↓↓↓

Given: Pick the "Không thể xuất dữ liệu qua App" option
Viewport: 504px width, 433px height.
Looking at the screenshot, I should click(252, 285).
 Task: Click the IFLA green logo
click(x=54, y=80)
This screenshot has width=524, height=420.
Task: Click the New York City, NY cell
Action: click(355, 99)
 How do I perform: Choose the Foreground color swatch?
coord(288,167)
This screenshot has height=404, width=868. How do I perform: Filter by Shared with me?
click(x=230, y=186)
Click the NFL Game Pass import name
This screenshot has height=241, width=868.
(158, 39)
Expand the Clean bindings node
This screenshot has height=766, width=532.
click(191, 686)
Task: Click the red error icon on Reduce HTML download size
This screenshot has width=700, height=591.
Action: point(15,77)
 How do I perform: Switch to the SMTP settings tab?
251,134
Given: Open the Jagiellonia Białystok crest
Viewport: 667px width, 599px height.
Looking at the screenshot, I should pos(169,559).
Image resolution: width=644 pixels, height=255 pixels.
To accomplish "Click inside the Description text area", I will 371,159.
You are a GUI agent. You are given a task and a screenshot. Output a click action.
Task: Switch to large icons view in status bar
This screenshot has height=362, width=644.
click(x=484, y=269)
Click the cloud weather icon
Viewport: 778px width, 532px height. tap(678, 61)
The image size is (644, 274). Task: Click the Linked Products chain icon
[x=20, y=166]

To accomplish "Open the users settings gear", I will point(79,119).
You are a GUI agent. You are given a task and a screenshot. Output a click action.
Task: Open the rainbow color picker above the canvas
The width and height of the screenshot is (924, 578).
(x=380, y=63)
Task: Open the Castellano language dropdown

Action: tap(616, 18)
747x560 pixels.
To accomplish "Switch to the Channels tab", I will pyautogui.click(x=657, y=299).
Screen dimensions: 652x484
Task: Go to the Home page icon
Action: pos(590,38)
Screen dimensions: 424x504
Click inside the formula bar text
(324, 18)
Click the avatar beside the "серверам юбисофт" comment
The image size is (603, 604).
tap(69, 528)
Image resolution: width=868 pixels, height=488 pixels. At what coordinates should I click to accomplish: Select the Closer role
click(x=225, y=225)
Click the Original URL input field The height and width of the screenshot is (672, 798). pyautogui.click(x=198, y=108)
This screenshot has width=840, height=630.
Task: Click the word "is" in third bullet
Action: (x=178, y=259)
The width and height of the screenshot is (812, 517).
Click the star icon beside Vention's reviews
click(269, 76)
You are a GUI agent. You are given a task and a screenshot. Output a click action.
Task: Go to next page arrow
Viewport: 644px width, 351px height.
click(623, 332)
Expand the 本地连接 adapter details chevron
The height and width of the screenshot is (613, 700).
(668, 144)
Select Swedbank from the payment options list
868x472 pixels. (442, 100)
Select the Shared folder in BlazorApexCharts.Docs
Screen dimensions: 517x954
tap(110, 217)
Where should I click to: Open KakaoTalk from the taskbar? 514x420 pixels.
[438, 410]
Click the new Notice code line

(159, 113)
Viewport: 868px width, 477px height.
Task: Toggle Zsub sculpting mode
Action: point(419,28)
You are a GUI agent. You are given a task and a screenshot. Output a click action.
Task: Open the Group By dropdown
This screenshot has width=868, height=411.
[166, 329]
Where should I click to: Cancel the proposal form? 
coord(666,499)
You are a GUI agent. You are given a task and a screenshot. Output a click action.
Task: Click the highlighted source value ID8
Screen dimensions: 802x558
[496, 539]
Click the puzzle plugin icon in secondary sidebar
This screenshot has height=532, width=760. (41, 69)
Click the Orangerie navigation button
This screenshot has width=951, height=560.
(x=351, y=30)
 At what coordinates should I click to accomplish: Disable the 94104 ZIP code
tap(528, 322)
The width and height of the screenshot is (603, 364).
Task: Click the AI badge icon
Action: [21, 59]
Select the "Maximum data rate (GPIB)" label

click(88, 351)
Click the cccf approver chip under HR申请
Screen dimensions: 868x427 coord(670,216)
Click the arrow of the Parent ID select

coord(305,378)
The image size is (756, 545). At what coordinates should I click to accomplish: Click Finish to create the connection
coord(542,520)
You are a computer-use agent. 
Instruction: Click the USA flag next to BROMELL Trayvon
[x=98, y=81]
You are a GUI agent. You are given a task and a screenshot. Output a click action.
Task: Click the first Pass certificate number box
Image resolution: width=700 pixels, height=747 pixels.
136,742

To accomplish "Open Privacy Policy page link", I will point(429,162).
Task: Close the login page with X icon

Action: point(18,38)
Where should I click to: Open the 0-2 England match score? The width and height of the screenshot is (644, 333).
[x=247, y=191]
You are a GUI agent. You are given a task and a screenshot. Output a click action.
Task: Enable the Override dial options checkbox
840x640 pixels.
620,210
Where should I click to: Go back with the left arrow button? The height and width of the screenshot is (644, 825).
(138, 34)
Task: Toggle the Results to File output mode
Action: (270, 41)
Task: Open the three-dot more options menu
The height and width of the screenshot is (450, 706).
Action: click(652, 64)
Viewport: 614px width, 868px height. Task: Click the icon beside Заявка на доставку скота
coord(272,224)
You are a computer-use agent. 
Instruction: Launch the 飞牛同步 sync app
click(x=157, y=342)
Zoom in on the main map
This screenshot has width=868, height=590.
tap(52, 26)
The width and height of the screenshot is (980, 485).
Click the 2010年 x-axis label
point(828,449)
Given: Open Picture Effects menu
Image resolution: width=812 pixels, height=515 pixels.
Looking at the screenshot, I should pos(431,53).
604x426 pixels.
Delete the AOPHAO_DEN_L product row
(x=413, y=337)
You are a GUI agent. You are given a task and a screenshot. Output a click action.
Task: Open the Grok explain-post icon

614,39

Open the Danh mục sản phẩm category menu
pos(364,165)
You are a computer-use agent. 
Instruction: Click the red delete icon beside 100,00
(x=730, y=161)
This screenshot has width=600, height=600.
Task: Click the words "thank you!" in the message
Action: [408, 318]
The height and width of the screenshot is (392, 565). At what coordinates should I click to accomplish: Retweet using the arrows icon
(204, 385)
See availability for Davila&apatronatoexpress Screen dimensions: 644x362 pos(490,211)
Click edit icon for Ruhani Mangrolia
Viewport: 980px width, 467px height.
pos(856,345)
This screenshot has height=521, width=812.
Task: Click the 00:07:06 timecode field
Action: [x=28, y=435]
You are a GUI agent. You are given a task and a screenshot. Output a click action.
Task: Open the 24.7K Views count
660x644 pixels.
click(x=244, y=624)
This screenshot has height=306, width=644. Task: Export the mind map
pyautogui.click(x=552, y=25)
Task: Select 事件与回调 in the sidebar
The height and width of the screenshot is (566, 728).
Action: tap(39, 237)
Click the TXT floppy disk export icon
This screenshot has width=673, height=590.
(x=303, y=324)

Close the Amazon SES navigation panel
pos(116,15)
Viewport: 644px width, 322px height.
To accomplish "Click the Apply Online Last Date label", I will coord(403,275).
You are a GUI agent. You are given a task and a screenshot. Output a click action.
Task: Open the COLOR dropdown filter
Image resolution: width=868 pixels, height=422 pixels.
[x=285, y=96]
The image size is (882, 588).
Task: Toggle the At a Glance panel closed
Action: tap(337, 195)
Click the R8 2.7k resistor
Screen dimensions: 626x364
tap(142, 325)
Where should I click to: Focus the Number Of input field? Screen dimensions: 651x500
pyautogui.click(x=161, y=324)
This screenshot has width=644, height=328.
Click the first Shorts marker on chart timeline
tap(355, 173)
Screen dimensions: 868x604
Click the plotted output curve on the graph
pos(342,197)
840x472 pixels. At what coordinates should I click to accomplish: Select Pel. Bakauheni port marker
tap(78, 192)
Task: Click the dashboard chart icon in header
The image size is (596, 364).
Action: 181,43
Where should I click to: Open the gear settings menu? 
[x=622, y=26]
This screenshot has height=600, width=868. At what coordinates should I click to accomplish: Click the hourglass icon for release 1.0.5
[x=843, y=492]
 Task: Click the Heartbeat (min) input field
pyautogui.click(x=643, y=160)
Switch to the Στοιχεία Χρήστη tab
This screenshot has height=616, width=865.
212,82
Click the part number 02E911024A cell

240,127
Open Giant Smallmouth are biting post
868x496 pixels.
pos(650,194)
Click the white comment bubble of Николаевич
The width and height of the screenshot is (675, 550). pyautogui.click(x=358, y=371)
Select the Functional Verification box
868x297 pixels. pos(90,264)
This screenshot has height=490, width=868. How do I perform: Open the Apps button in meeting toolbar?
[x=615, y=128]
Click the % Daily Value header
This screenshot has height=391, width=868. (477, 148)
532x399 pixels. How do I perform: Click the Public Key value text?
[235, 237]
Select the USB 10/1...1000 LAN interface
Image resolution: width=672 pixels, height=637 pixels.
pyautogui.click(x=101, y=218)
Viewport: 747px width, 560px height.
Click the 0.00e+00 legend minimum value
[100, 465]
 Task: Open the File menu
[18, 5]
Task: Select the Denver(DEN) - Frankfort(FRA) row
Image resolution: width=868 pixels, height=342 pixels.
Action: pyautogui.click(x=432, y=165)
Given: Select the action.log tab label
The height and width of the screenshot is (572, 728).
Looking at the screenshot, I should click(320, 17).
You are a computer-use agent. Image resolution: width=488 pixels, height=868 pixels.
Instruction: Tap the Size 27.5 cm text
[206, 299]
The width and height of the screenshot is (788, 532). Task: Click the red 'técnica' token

↑↑↑

Problem details ->
Would you please copy exactly the part of the entries above that begins at the line containing "Image resolution: width=868 pixels, height=422" and ends at the line containing "Given: Select the action.log tab label", both lines included?

Result of the task ->
Image resolution: width=868 pixels, height=422 pixels.
[x=285, y=96]
The image size is (882, 588).
Task: Toggle the At a Glance panel closed
Action: tap(337, 195)
Click the R8 2.7k resistor
Screen dimensions: 626x364
tap(142, 325)
Where should I click to: Focus the Number Of input field? Screen dimensions: 651x500
pyautogui.click(x=161, y=324)
This screenshot has width=644, height=328.
Click the first Shorts marker on chart timeline
tap(355, 173)
Screen dimensions: 868x604
Click the plotted output curve on the graph
pos(342,197)
840x472 pixels. At what coordinates should I click to accomplish: Select Pel. Bakauheni port marker
tap(78, 192)
Task: Click the dashboard chart icon in header
The image size is (596, 364).
Action: 181,43
Where should I click to: Open the gear settings menu? 
[x=622, y=26]
This screenshot has height=600, width=868. At what coordinates should I click to accomplish: Click the hourglass icon for release 1.0.5
[x=843, y=492]
 Task: Click the Heartbeat (min) input field
pyautogui.click(x=643, y=160)
Switch to the Στοιχεία Χρήστη tab
This screenshot has height=616, width=865.
212,82
Click the part number 02E911024A cell

240,127
Open Giant Smallmouth are biting post
868x496 pixels.
pos(650,194)
Click the white comment bubble of Николаевич
The width and height of the screenshot is (675, 550). pyautogui.click(x=358, y=371)
Select the Functional Verification box
868x297 pixels. pos(90,264)
This screenshot has height=490, width=868. How do I perform: Open the Apps button in meeting toolbar?
[x=615, y=128]
Click the % Daily Value header
This screenshot has height=391, width=868. (477, 148)
532x399 pixels. How do I perform: Click the Public Key value text?
[235, 237]
Select the USB 10/1...1000 LAN interface
Image resolution: width=672 pixels, height=637 pixels.
pyautogui.click(x=101, y=218)
Viewport: 747px width, 560px height.
Click the 0.00e+00 legend minimum value
[100, 465]
 Task: Open the File menu
[18, 5]
Task: Select the Denver(DEN) - Frankfort(FRA) row
Image resolution: width=868 pixels, height=342 pixels.
Action: pyautogui.click(x=432, y=165)
Given: Select the action.log tab label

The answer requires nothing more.